• **Excerpted records**
*** Begin section ***
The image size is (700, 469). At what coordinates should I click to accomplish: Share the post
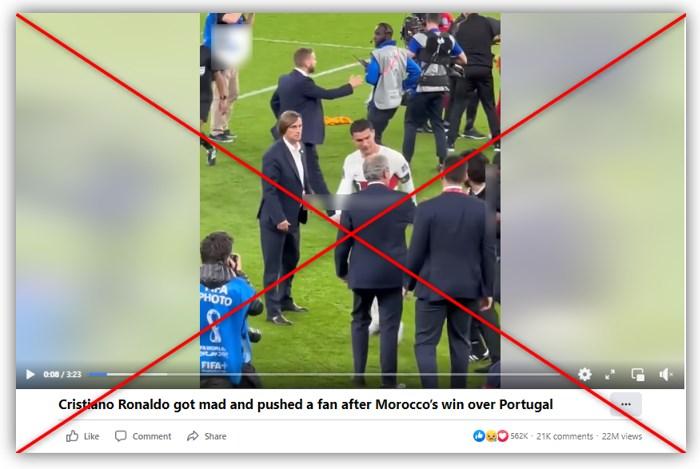point(206,436)
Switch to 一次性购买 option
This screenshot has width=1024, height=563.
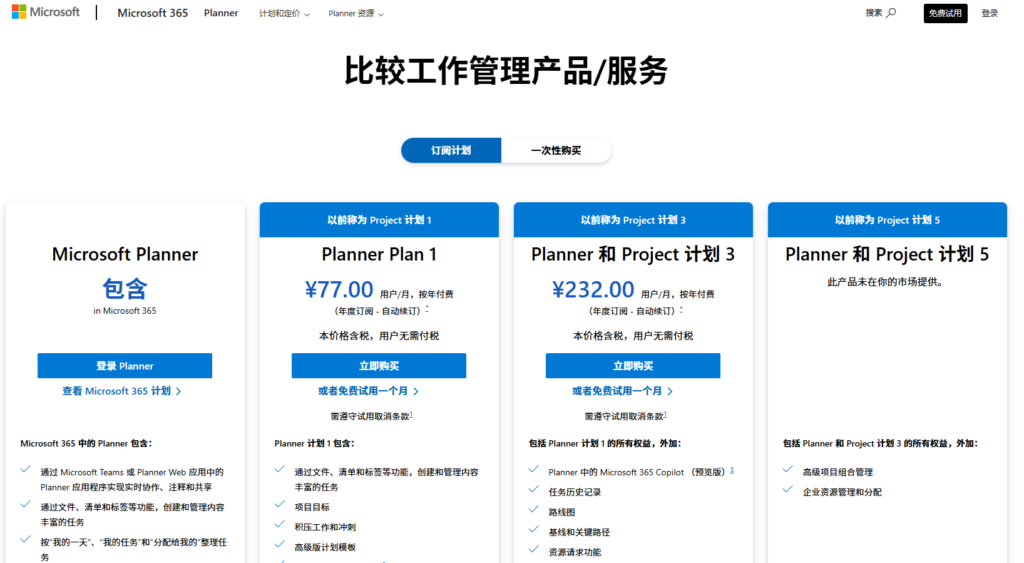[556, 151]
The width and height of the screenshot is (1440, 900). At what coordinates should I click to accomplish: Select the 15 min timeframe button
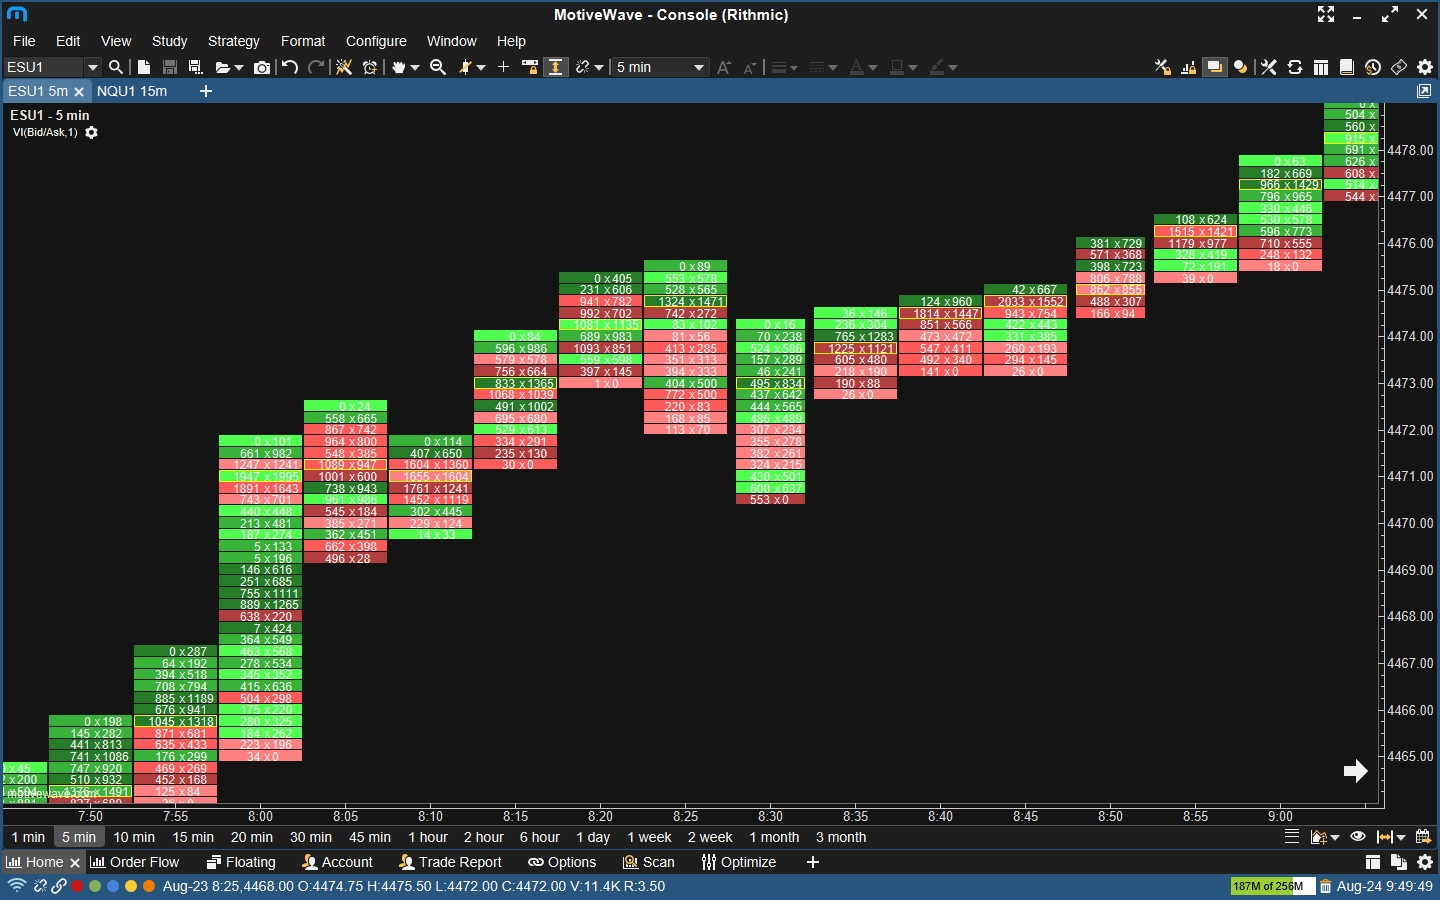pos(193,837)
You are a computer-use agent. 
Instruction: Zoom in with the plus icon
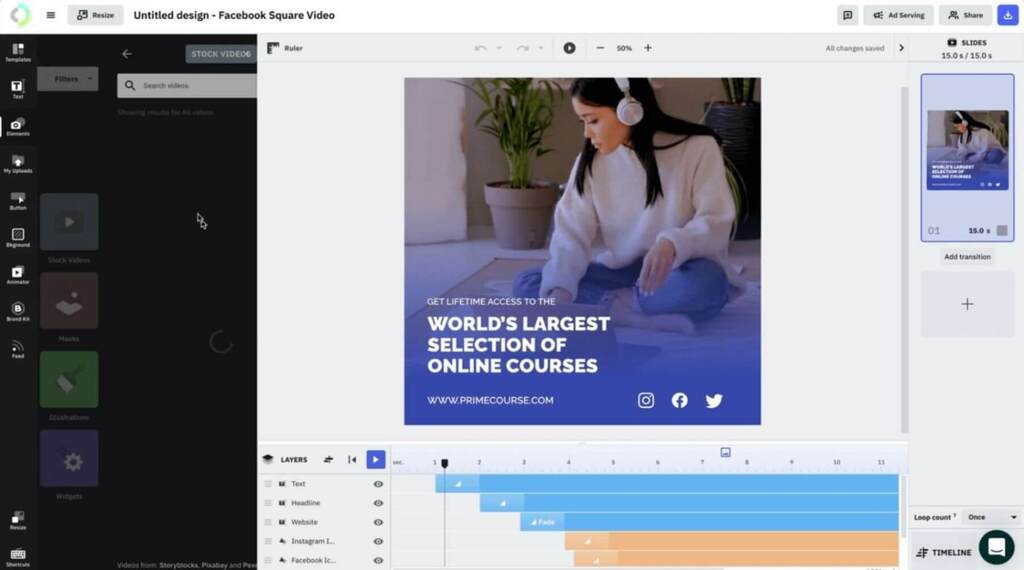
*** End section ***
• **Goal of the exercise**
Your copy of the entries above must be exact and must not include pictures.

• **Answer area**
The image size is (700, 469). At what coordinates should I click to accomplish: Share the post
point(206,436)
Switch to 一次性购买 option
This screenshot has width=1024, height=563.
[556, 151]
The width and height of the screenshot is (1440, 900). At what coordinates should I click to accomplish: Select the 15 min timeframe button
pos(193,837)
You are a computer-use agent. 
Instruction: Zoom in with the plus icon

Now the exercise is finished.